Angie Jorgensen Nebraska

My wonderful husband, Jon and I together have 4 great children—Alexis, now 21; Garrett, 19; Josh, 15 and Justin 12.  Our daughter is working and planning for more school.   All 3 boys are currently playing football, and we are going to be cheering at lots of games this Fall!  We have a busy family life and feel enormously blessed.

In addition to being a wife and mother, I work full time as a Sales Director and I have instructed group fitness classes for over 25 years.  I’ve run 8 marathons.  I feel like I’ve taken great care of my health through the years, though I admit to embracing chocolate as the 5th food group :)

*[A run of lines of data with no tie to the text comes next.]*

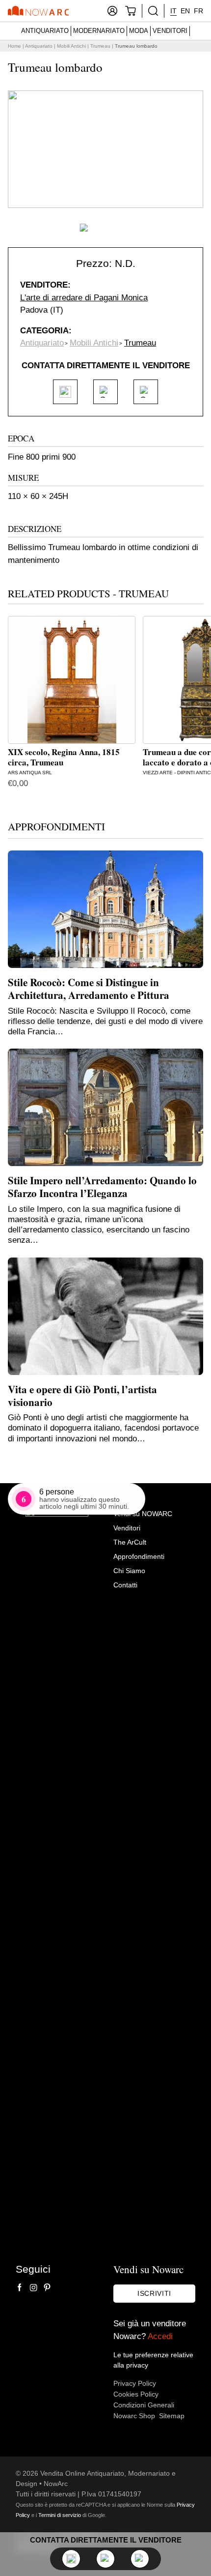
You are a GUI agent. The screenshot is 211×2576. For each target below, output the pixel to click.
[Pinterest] (47, 2287)
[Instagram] (33, 2287)
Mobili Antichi (71, 46)
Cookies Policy (135, 2394)
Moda (138, 30)
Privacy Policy (134, 2383)
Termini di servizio (59, 2515)
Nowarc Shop (134, 2416)
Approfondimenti (138, 1556)
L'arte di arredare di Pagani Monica (84, 297)
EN (185, 10)
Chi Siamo (129, 1571)
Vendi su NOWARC (142, 1514)
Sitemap (172, 2416)
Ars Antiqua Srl (30, 772)
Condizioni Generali (143, 2405)
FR (198, 10)
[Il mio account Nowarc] (112, 11)
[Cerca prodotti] (153, 11)
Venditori (170, 30)
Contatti (125, 1585)
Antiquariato (45, 30)
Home (14, 46)
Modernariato (99, 30)
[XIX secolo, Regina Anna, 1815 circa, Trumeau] (71, 679)
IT (173, 10)
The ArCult (129, 1542)
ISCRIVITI (154, 2293)
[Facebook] (20, 2287)
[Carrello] (130, 11)
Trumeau (100, 46)
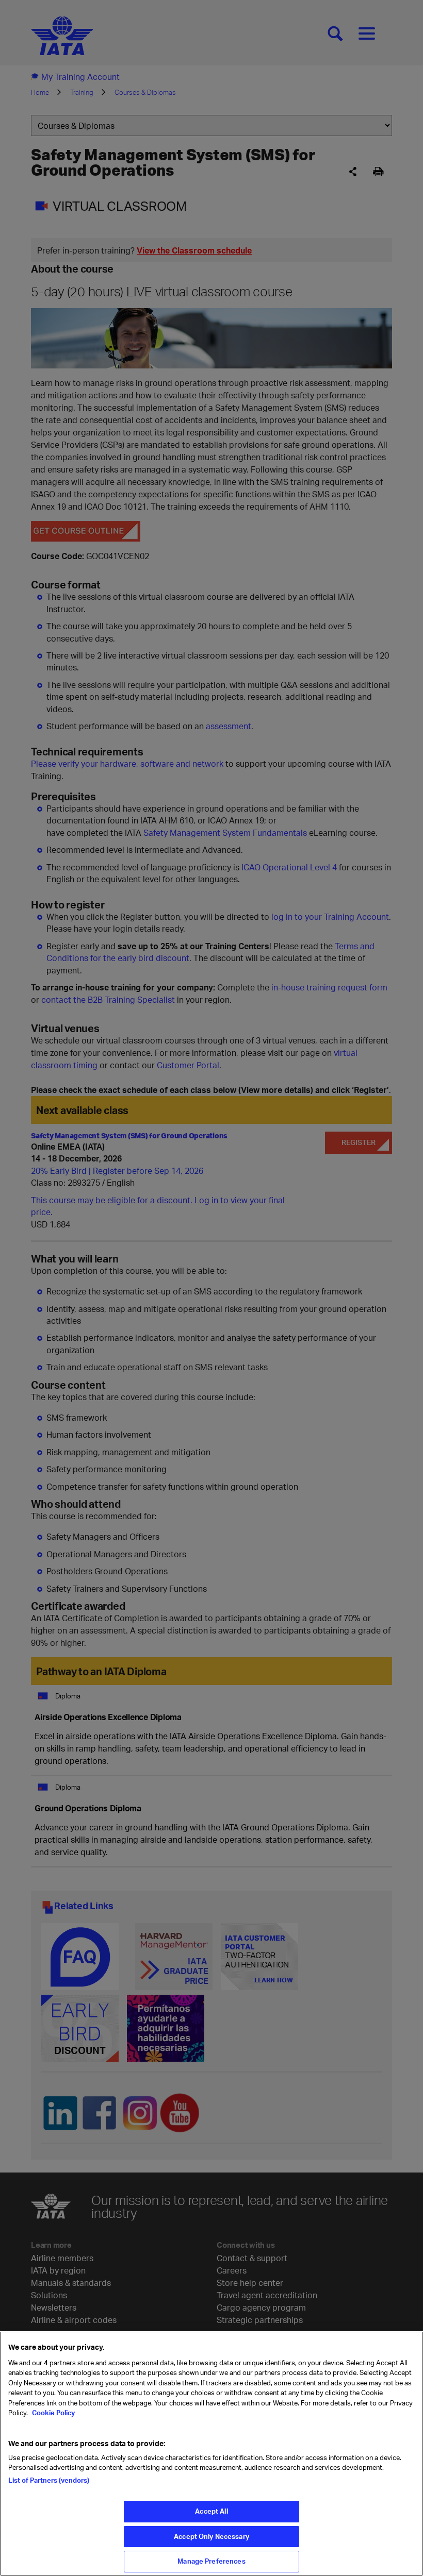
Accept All (211, 2511)
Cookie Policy (52, 2413)
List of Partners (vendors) (48, 2480)
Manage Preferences (211, 2561)
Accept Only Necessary (211, 2536)
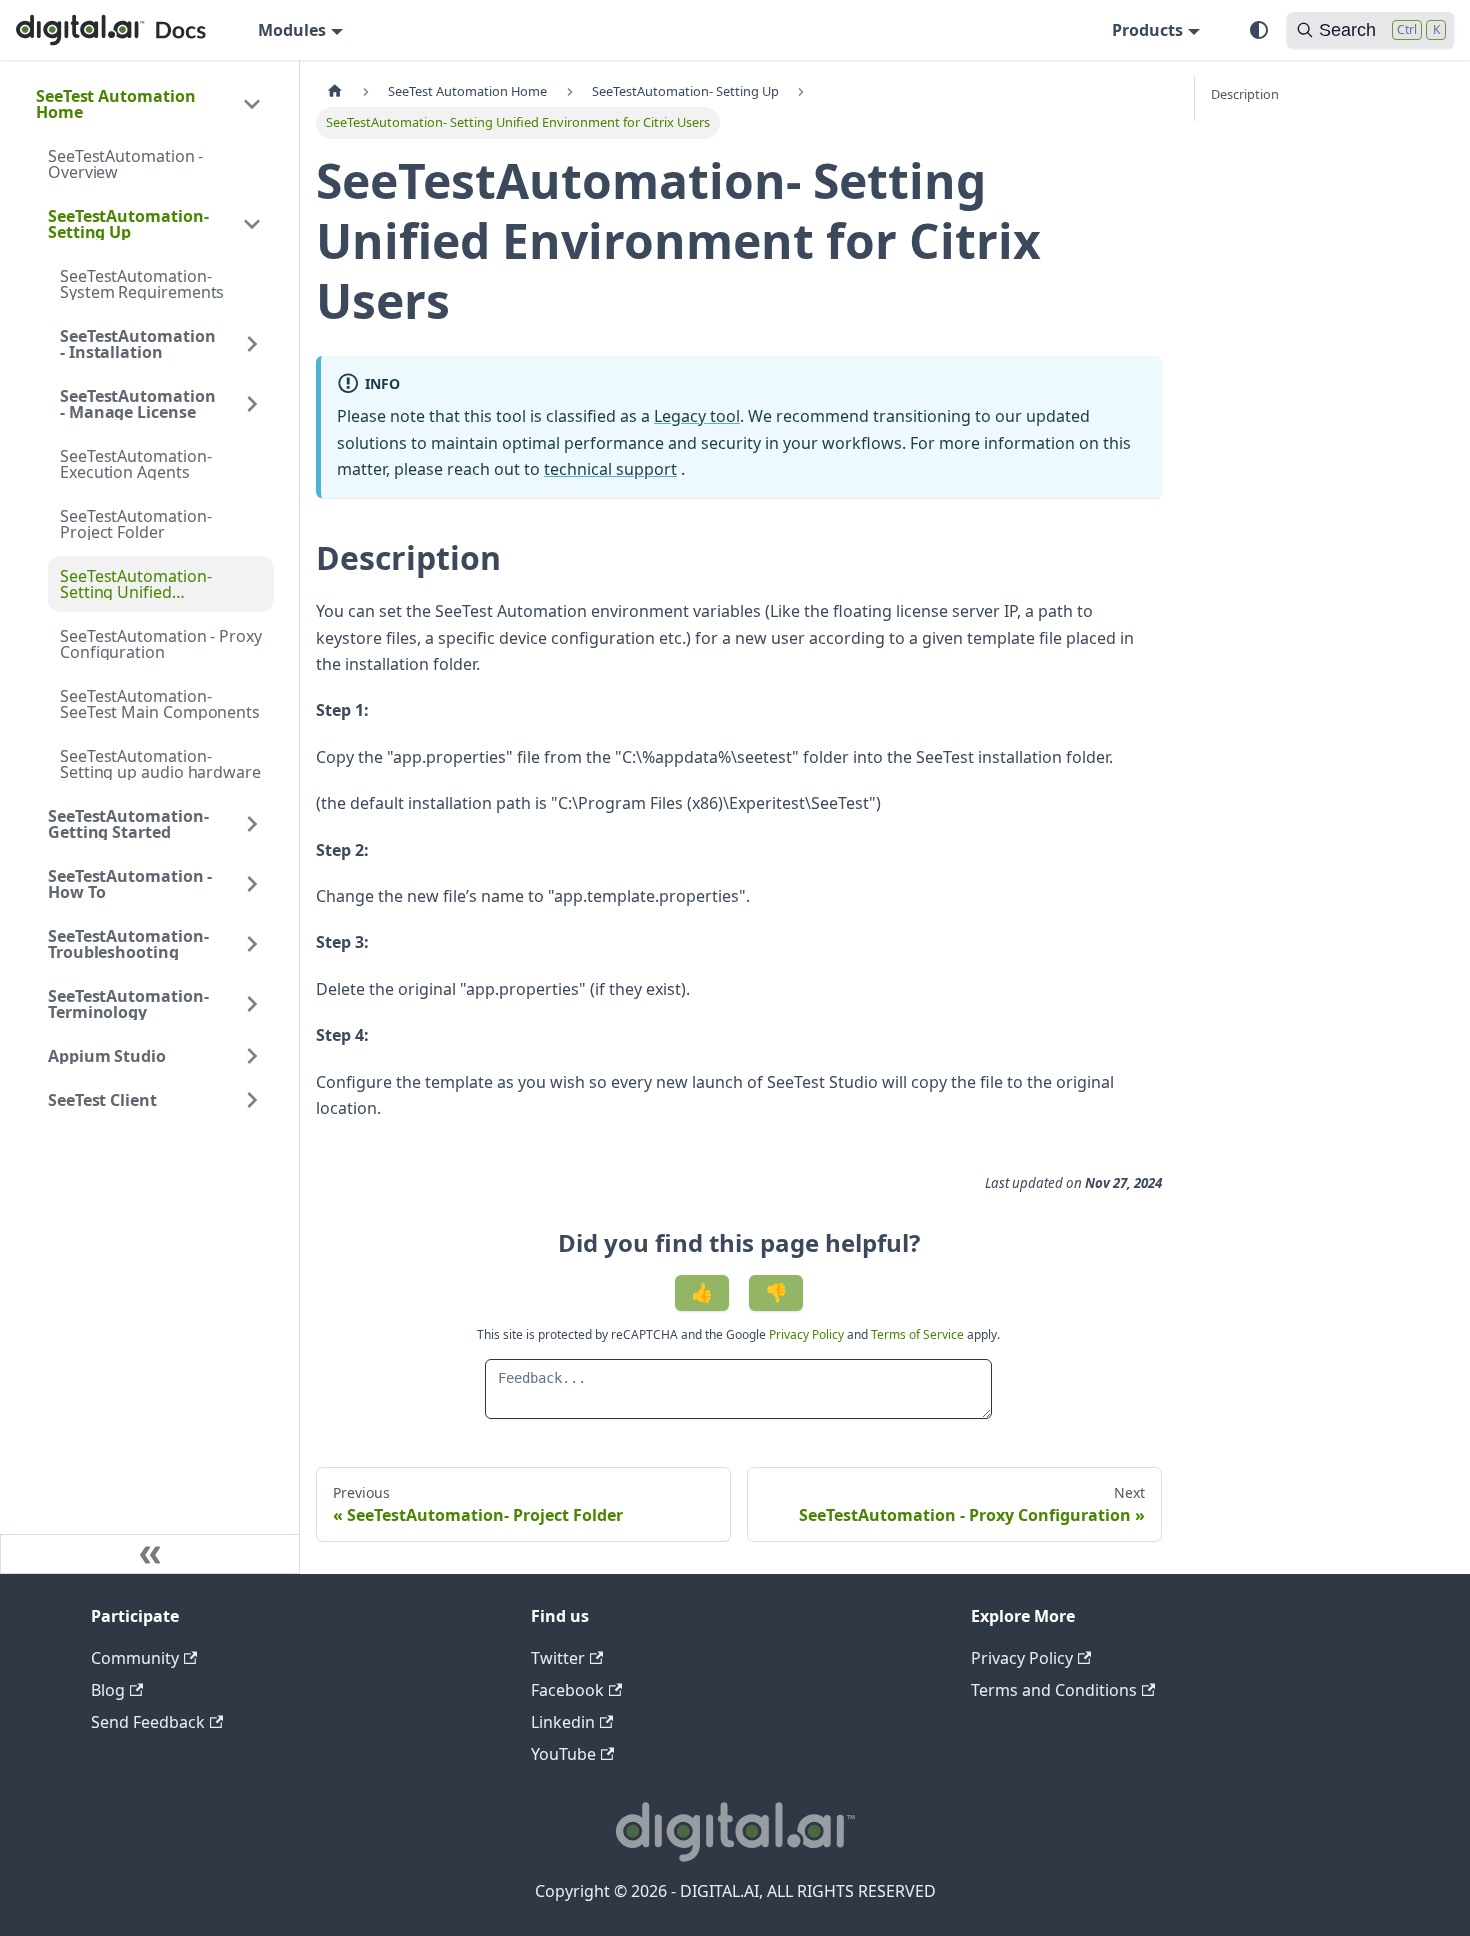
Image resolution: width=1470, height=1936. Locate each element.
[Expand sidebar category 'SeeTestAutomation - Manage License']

On December 7th, 2012, I woke up feeling awful.  I thought I had the flu, but soon I had a feeling of thunder and lightening going through my chest, and I was fighting to breathe.  My husband followed me into the bathroom where I had sank down on the floor and perhaps would have stayed.  Thankfully, my husband had cancelled a hunting trip at the last moment…the first of several divine moments to come.  Jon drove in the ditch around morning rush hour traffic in order to get me to Lakeside hospital.

Shortly after arriving at the hospital, my vitals proved something was terribly wrong.  My husband told me that before he knew it several doctors were caring for me, trying to determine the problem. After some time I coded twice, once for approximately 15 minutes before being revived with CPR.  I had gone into cardiac arrest, and at that point I had about 5% heart life, and was not expected to live.  My family was allowed to see me to say their good bye's before I was life flighted to Nebraska Medicine, in an effort to get me to higher care.  My daughter, Alexis, upon leaving the room, told my Mom not to worry because an angel told her I would be all right.  I was not expected to make the flight, but by the grace of God, I did.   

As soon as I arrived at UNMC, I was hooked up to ECMO (ExtraCorporeal Membrane Oxygenation) and to another machine for kidney dialysis.  ECMO takes the place of the heart and lungs while they hopefully can recuperate, or as the bridge to a heart transplant or implementation of a device that helps the heart function.  My family was told that I could be on the ECMO machine for 2-3 weeks.  Throughout the week, the doctors searched for heart viruses, believing that was the problem.   They were evaluating for a potential heart transplant.  My organs failed, and I had at least one stroke.  

On Dec. 12th, 2012, ( yes 12-12-12!!!) my heart came back fully functional.  A ct scan of my heart and several bouts with very high blood pressure led the Doctors to see a tumor on my adrenal gland.  The tumor was feeding on the adrenal gland, basically spiking my adrenaline to 500 times the normal level a person should have, which is what threw me into cardiac arrest.  Pheochromocytoma was the medical diagnosis, which is a rare tumor of the adrenal gland.  

I woke up on December 14th, and was quite overwhelmed to hear of the events that had transpired the previous week.  I started out as an invalid, with broken ribs and a cracked sternum from the CPR.  But I was alive and right away I knew that was a miracle.  I remember my first thought was being so thankful that I was alive to go to my daughter’s upcoming graduation.  

I had pneumonia, and a blood infection.  I had another instance of blood pressure in the 270 range while awake and nearly coded again.  Each day presented challenges, but each day had a victory as well. Each day I chose to focus on the good things, rather than the negative.  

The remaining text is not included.